Collateral squeeze unlikely to materialise
The so-called collateral shortfall is unlikely to be as severe as some market participants initially believed although obtaining high-grade eligible collateral to post as initial and variation margin to central counterparty clearing houses (CCPs) could become more challenging.
The Bank of International Settlements (BIS) has estimated up to $4 trillion of high-grade eligible collateral may be required over the next few years once more OTC derivatives are cleared through CCPs as mandated under Dodd-Frank in the US and the European Market Infrastructure Regulation (EMIR). This could be exacerbated further by the implementation of bilateral margining of non-cleared derivatives in 2015.
“The first collateral shortfall predicted by various market participants has failed to surface as yet. That said, a lot of the regulations have been postponed, although the introduction of mandatory clearing has not led to collateral shortages. Nonetheless, I do believe there will be a ‘collateral pinch’ whereby high grade collateral is harder to come by,” said Jeannine Lehman, EMEA head of Global Collateral Services at BNY Mellon.

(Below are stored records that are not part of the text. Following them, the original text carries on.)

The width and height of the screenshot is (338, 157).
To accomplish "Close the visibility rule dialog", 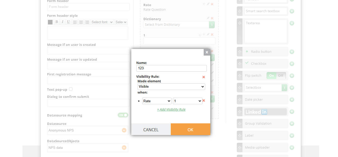I will pos(207,52).
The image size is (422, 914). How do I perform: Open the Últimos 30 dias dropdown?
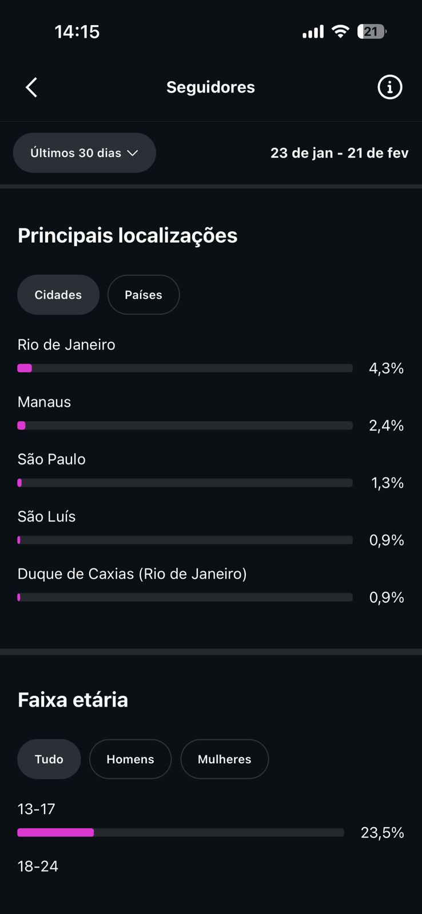click(x=84, y=153)
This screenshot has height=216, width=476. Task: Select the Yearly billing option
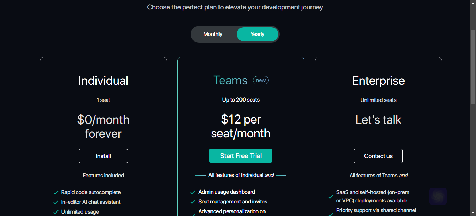click(x=258, y=34)
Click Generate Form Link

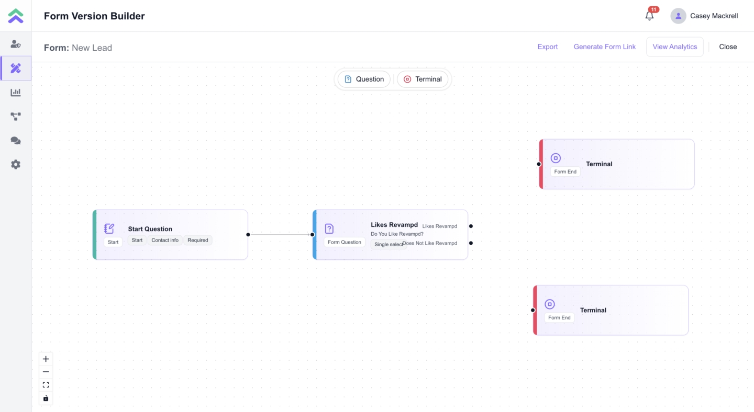[604, 47]
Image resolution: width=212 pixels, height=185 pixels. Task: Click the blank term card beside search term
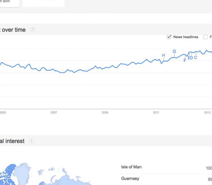tap(44, 3)
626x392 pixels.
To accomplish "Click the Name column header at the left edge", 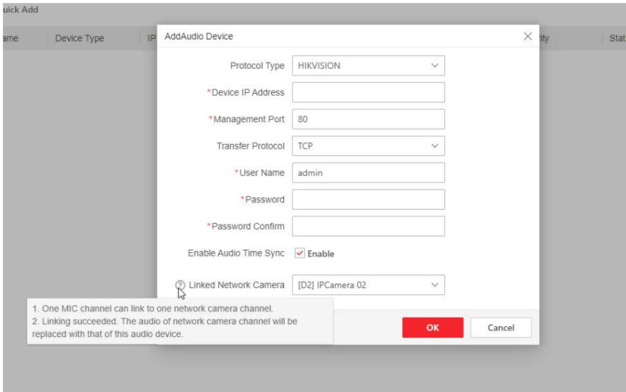I will [10, 39].
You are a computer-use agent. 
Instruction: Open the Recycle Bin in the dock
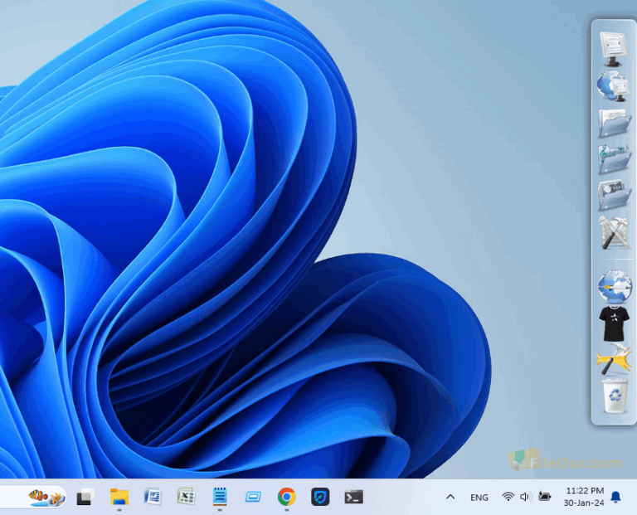coord(614,397)
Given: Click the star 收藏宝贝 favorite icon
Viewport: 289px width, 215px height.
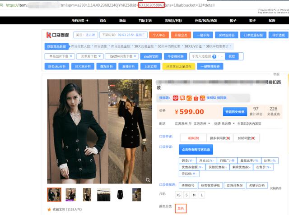Looking at the screenshot, I should pyautogui.click(x=49, y=209).
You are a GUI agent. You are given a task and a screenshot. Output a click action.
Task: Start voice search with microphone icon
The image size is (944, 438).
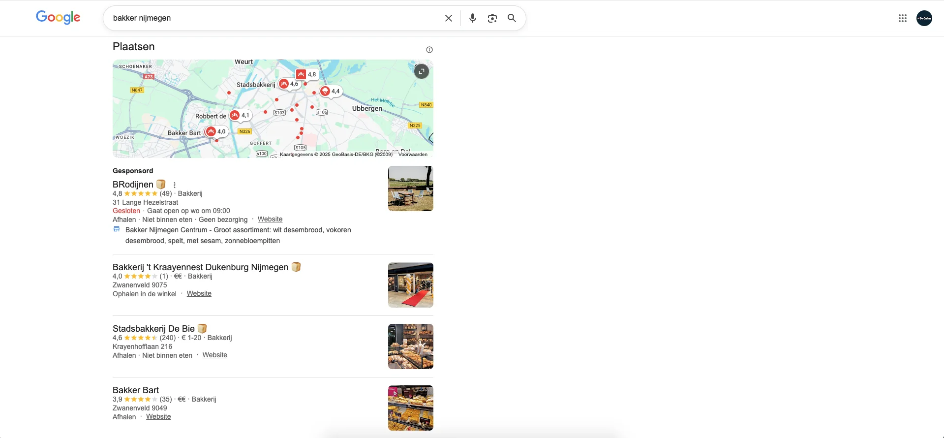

These thoughts were echoed in a paper – The Economics of Collateral – produced by the Depository Trust & Clearing Corporation (DTCC) in conjunction with the London School of Economics. The paper said the introduction of mandatory clearing might limit market participants’ access to collateral. This limited access to collateral, said the report, can be attributed to regional and product-focused market infrastructure, varying regulatory policies across markets, fragmentation at firm-levels and across local jurisdictions, and CCP product specialisation.
The study highlighted the fragmentation of market infrastructure could also lead to a collateral shortfall. A bank clearing trades across four markets with a single integrated counterparty could experience a near 10-fold increase in margin movements if these were cleared through four separate CCPs. The study advised market participants and infrastructure providers to collaborate on technical solutions to ensure streamlined access to collateral.
The challenge of obtaining collateral is, however, unlikely to result in CCPs lowering their eligibility criteria for initial and variation margin. “Regulators will not permit it, and CCPs will not want to expose themselves to added risk,” said Lehman. Patrick Pearson, head of market infrastructure at the European Commission, has repeatedly warned CCPs that a race to the bottom on collateral quality would not be looked upon kindly by regulators.
Expanding the eligibility criteria for collateral could expose CCPs, many of which do not possess strong balance sheets, to enormous risk. Service providers, namely banks, are offering firms collateral management services. Meanwhile, it was announced last week that Euroclear and the DTCC would create a joint venture to enable each other’s customers to access their collateral pools, which hold $43 trillion in assets under custody.